Using the recently published review on the changing HAV epidemiology in India12 with our findings, the evidence could be useful for healthcare providers and policymakers in India to help define hepatitis A prevention strategies, including targeted immunization of risk groups, such as food handlers. For middle-income nations, like India, resource constraints pose an important barrier to provision of and access to medical services such as immunization. Data on the levels of morbidity, comorbidity, and mortality due to hepatitis A are also needed to assess the size of the burden to healthcare systems and society.
The findings of this review must be interpreted with caution due to several limitations. First, reports of outbreaks from different regions are characterized by sociocultural and economic diversity. Second, epidemiological data from the outbreaks were not analyzed to assess whether hygiene and sanitation were indeed the reasons influencing the shift in average age of individuals infected with HAV in the different regions of the country. Despite these limitations, it is noteworthy to mention that most HAV outbreaks in India demonstrate that adolescents and adults were the most common population segment affected by the disease, which testifies to the shifting endemicity in India. This underscores the importance of vaccinating food handlers in India, the majority of whom are themselves adolescents and young adults.
Conclusion
The burden of HAV outbreaks due to improper food handling procedures is substantial and growing in India, with food handlers being primarily exposed to the disease, and transmitting the disease to susceptible individuals. While the current paper focuses on the Indian setting, the principles may be relevant to other countries globally that showcase similar dynamics such as a shifting HAV endemicity (from high to intermediate), improving socio-economic conditions and an increase in overall disposable income to eat outside of the home. In this context, guidelines on the prevention and management of hepatitis A may need to be revised to be more comprehensive in their inclusion of risk groups. Governments of countries should view vaccination as an investment into their preventive health care programs, which would ultimately save on health care spend. Additionally, HCPs need to enhance the standard of care of adults and routinely offer vaccination to eligible individuals.
Acknowledgments
The authors thank the Business & Decision Life Sciences platform for editorial assistance and manuscript coordination, on behalf of GSK. Amandine Radziejwoski coordinated the manuscript development and editorial support. Amrita Ostawal (Arete Communication UG) provided medical writing support.
Funding Statement
GlaxoSmithKline Biologicals SA covered all costs associated with the development and publication of this manuscript.
Contributorship
All authors participated in the design of this review, interpretation of the results; and the development of this manuscript. All authors had full access to the data and gave final approval before submission.
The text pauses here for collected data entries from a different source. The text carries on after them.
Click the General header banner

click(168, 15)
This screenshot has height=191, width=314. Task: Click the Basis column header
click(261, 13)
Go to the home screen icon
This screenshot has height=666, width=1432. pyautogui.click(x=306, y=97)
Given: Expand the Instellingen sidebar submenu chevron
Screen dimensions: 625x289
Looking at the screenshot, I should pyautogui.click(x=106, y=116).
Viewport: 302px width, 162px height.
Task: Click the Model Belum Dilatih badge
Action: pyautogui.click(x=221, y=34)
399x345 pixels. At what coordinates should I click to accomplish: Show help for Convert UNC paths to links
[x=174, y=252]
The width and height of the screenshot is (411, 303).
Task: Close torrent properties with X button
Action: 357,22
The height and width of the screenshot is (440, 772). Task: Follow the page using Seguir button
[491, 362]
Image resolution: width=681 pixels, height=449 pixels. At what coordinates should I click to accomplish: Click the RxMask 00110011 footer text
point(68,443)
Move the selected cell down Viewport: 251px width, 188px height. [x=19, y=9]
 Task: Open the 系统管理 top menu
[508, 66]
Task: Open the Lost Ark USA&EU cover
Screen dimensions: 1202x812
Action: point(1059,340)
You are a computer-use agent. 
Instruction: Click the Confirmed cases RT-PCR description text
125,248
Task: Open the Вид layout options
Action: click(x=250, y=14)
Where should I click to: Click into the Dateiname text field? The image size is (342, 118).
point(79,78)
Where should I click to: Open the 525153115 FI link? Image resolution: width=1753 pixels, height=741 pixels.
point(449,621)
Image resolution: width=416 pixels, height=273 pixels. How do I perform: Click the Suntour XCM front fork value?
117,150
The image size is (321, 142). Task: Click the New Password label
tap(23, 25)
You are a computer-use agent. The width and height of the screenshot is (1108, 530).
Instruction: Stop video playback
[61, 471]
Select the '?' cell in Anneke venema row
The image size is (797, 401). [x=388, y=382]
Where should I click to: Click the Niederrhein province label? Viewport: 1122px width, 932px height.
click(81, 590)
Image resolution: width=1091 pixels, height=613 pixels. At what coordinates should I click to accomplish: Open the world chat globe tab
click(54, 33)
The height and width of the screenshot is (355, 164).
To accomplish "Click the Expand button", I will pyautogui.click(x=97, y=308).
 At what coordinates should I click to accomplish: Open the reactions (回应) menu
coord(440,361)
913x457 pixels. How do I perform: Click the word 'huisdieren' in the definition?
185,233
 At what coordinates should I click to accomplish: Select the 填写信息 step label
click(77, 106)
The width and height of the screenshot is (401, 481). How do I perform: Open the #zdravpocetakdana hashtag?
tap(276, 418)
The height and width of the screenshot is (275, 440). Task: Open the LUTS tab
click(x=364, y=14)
Clinical Trial Registration
NCT Number (www.clinicaltrials.gov) and NA to come.
Declaration of interest
Jaydeep Mazumdar, Ashish Agrawal, Shafi Kolhapure and Anar Andani are employees of the GSK group of companies. Anar Andani holds shares in the GSK group of companies. Jaydeep Mazumdar, Ashish Agrawal, Shafi Kolhapure and Anar Andani and declare no other financial and non-financial relationships and activities. Bhaskar Shenoy declares no financial and non-financial relationships and activities and no conflicts of interest.